● **WHAT THIS TASK INVOLVES**
Make an exact copy of the records, omitting all images.

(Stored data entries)
"""

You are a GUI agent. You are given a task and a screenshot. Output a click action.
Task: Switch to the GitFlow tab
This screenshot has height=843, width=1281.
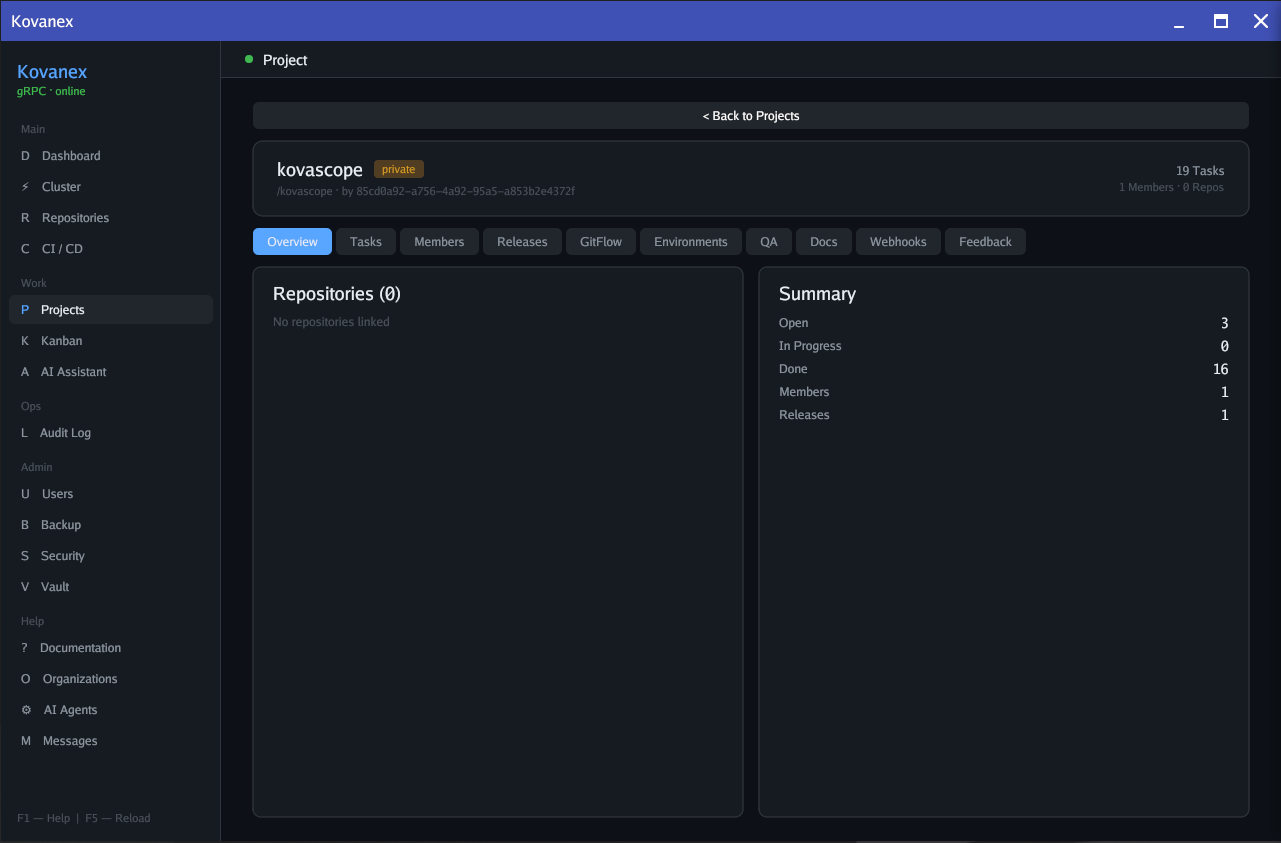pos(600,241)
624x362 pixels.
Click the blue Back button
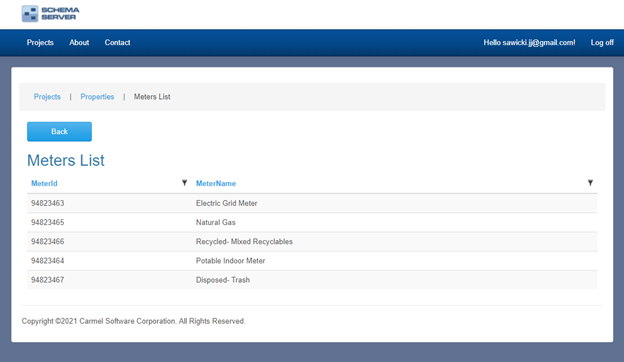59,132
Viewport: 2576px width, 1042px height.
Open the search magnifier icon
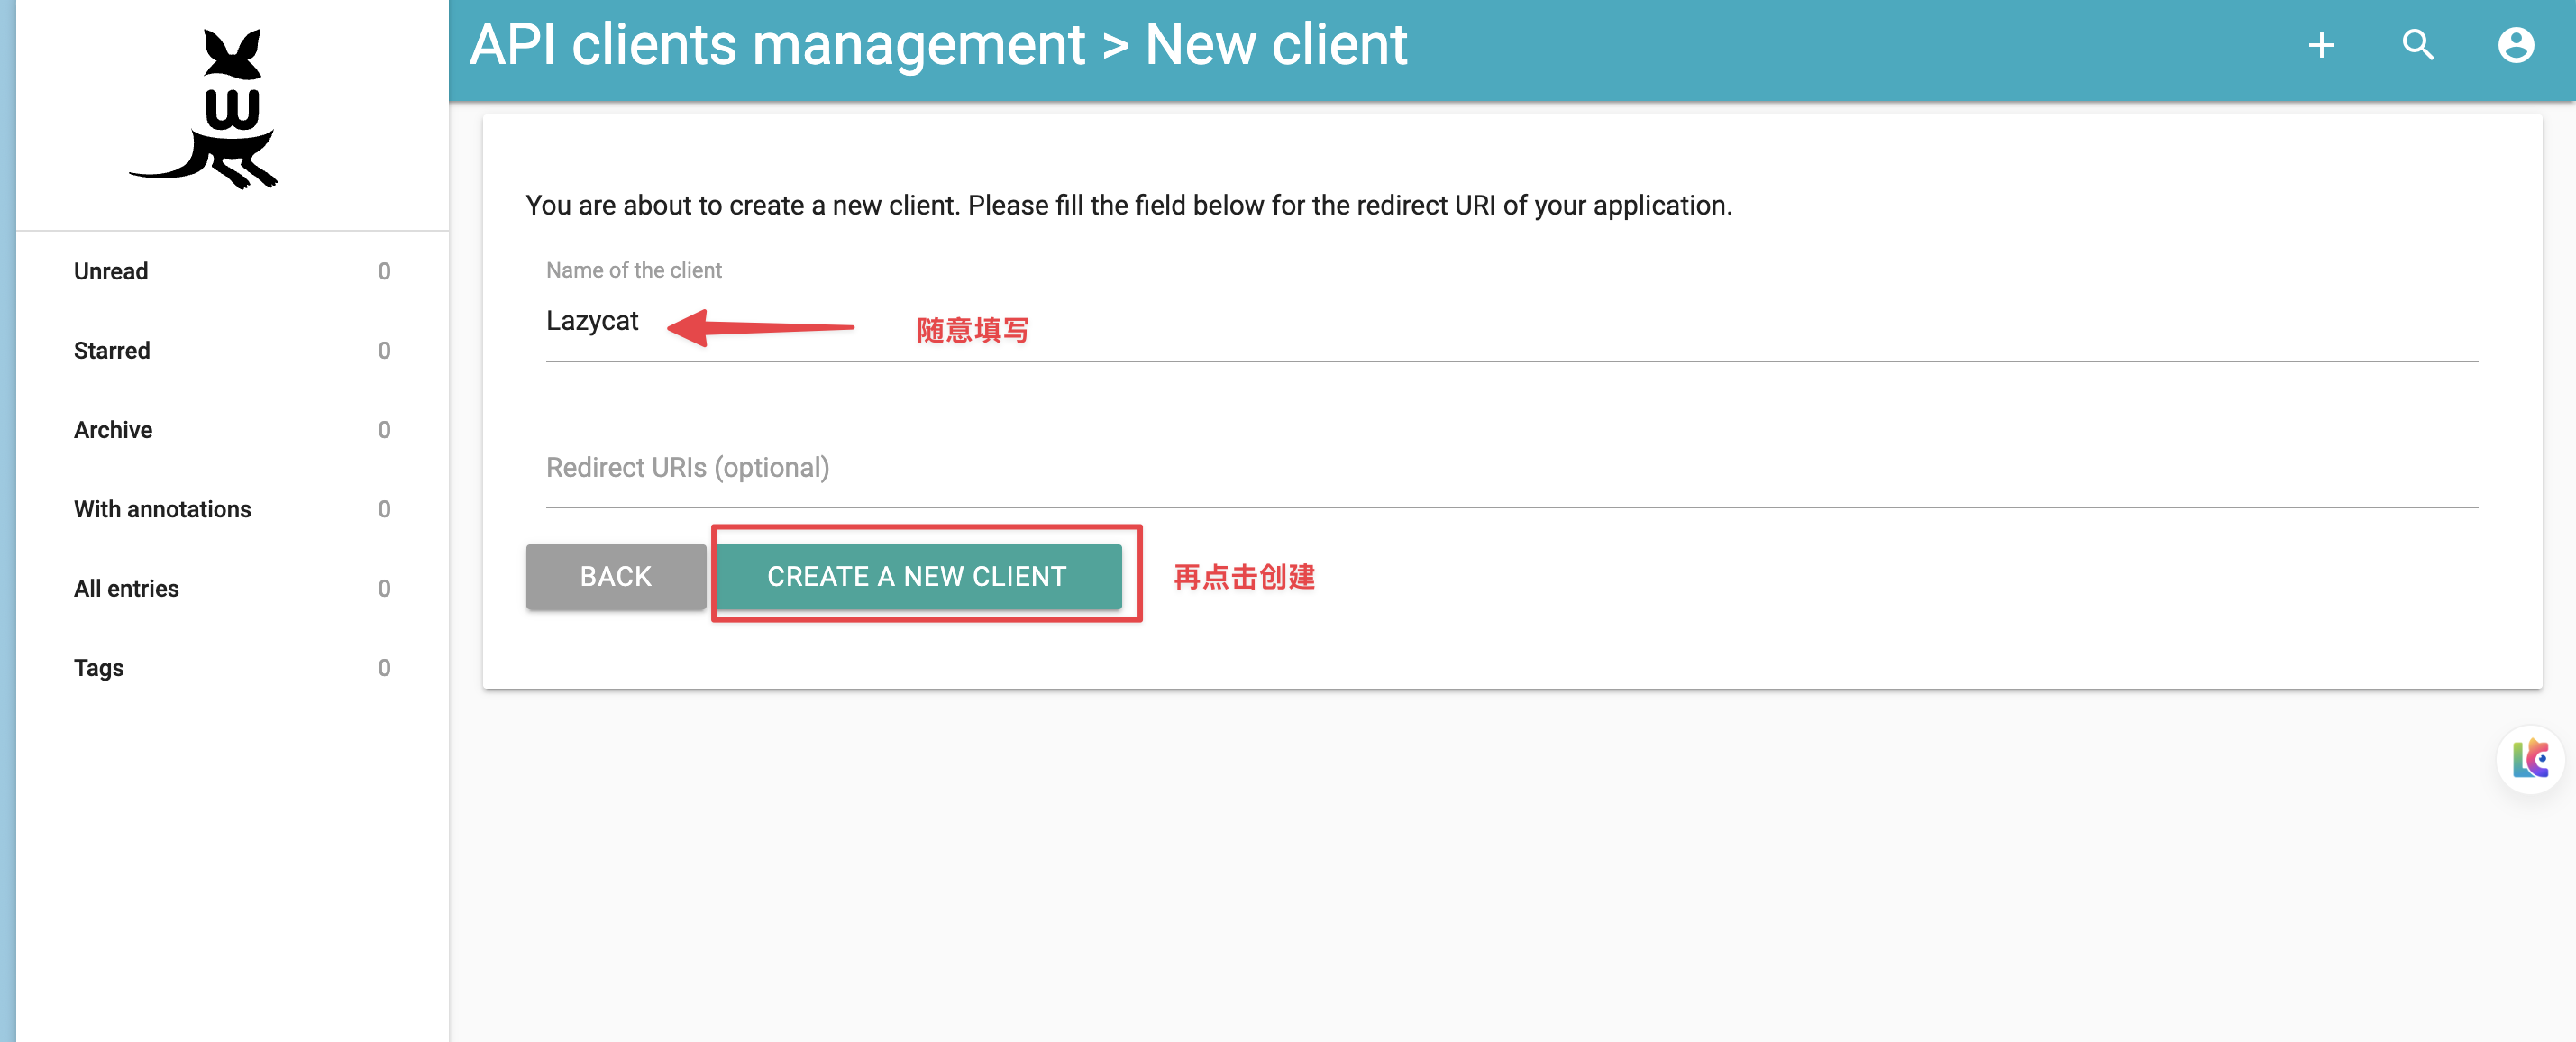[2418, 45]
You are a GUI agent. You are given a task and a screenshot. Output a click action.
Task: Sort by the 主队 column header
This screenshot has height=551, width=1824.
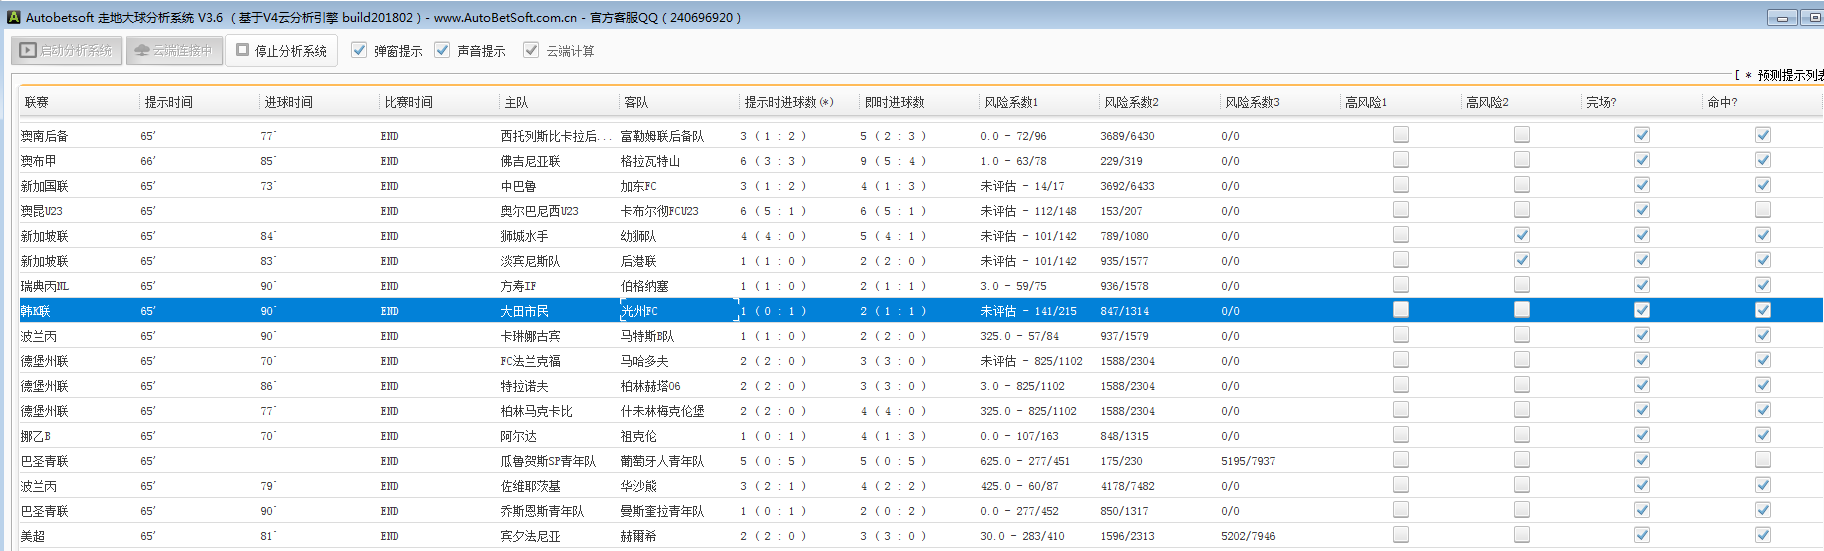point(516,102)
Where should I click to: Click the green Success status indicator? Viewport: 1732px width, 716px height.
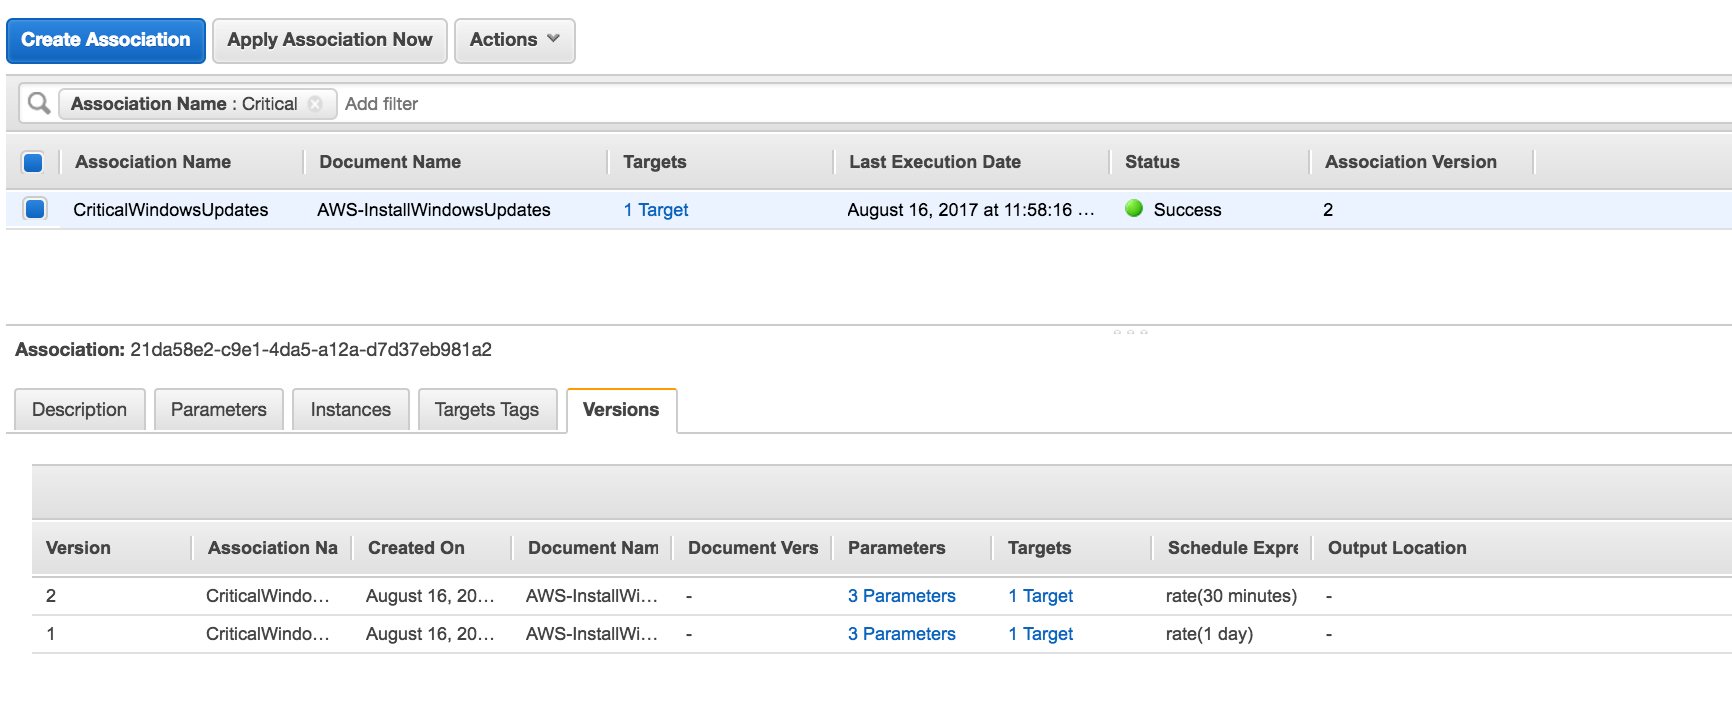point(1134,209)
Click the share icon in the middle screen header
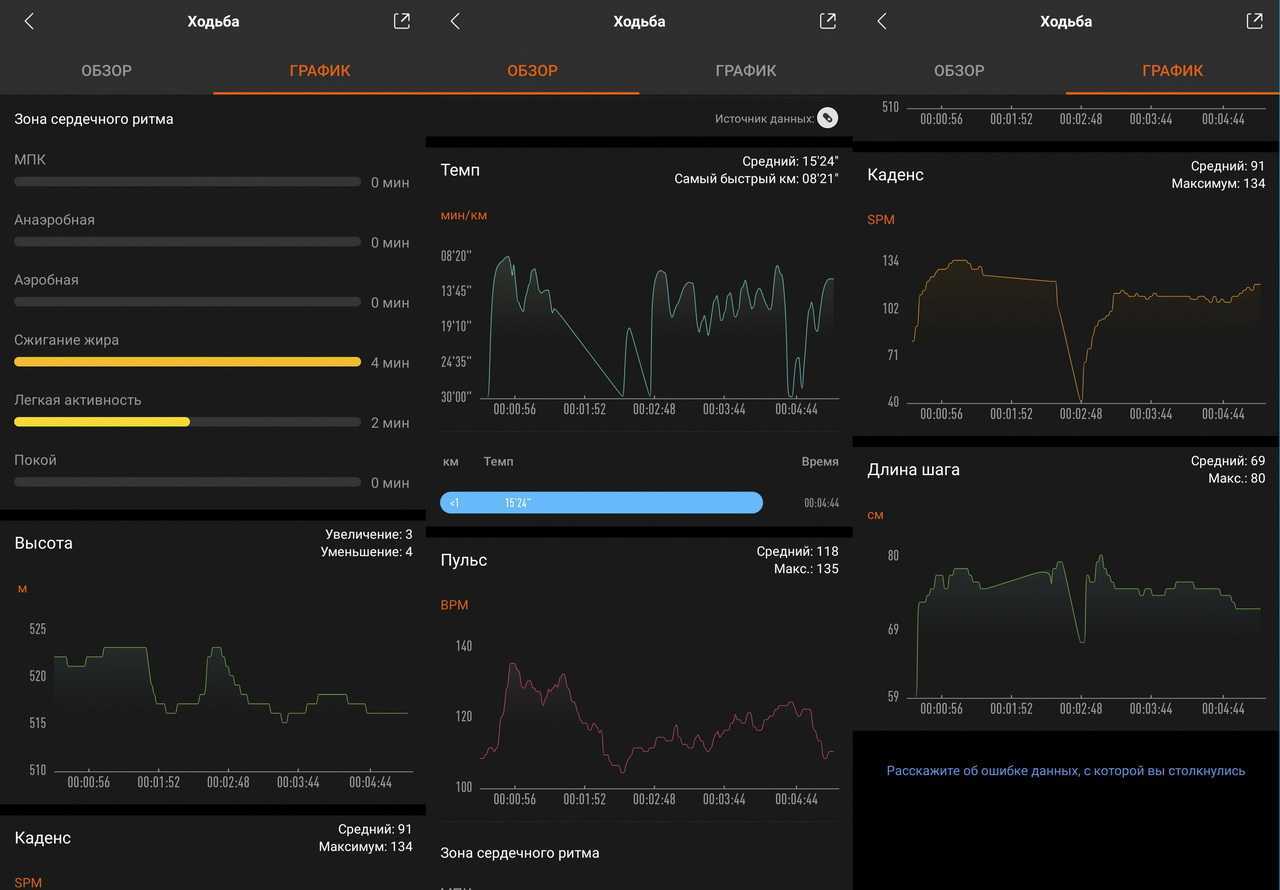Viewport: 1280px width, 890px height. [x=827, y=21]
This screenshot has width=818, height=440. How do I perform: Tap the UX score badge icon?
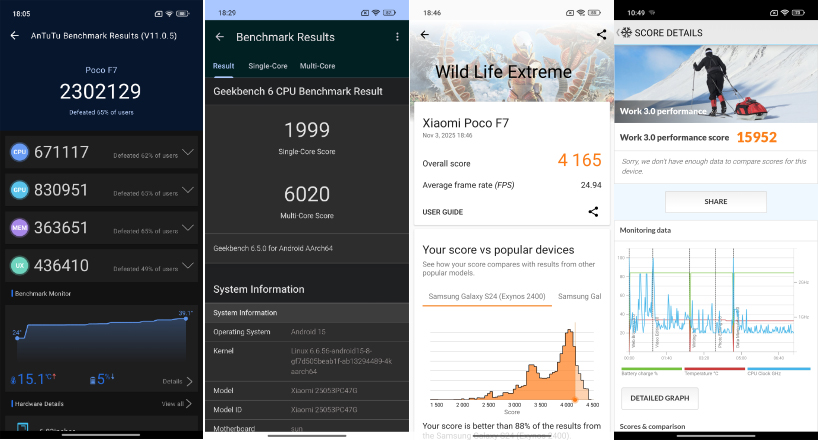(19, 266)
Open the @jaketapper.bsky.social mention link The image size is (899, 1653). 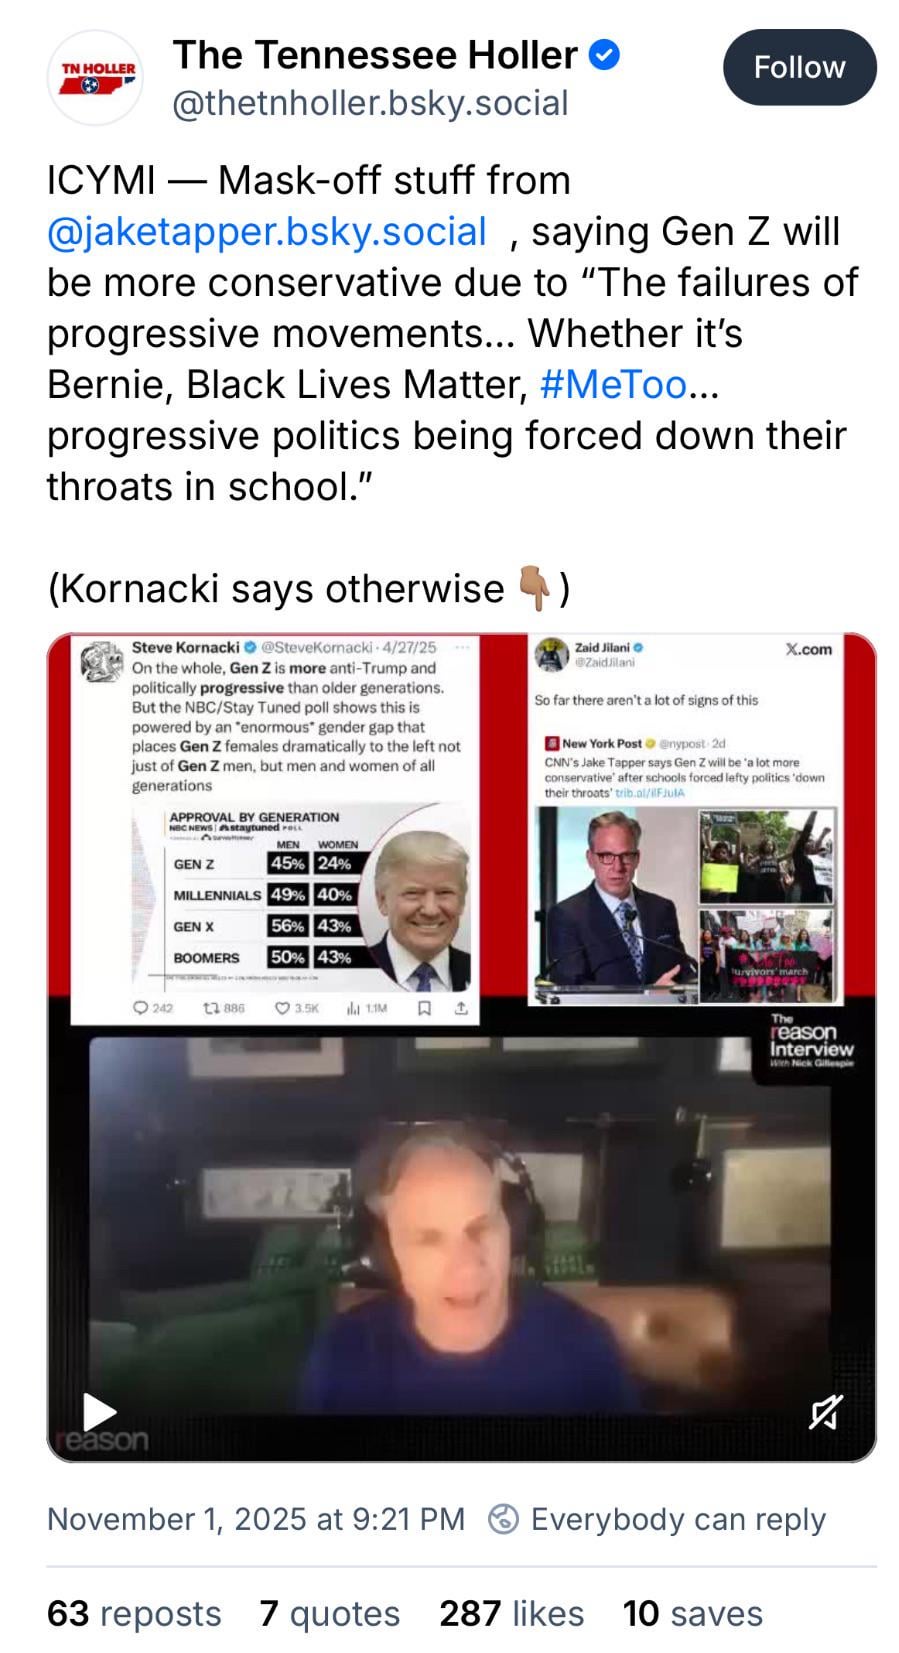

"""

● **TASK ANSWER**
You are a GUI agent. You are given a task and a screenshot. Output a click action.
Task: Switch to the GitFlow tab
This screenshot has height=843, width=1281.
pos(600,241)
624x362 pixels.
Click the blue Back button
59,132
Viewport: 2576px width, 1042px height.
Open the search magnifier icon
[2418, 45]
You are a GUI agent. You are given a task and a screenshot. Output a click action.
Task: Sort by the 主队 column header
This screenshot has height=551, width=1824.
point(516,102)
Where should I click to: Click the green Success status indicator? Viewport: 1732px width, 716px height.
point(1134,209)
Click the share icon in the middle screen header
Viewport: 1280px width, 890px height. [x=827, y=21]
This screenshot has width=818, height=440. How do I perform: Tap the UX score badge icon?
(19, 266)
Open the @jaketapper.bsky.social mention link The image size is (899, 1653). 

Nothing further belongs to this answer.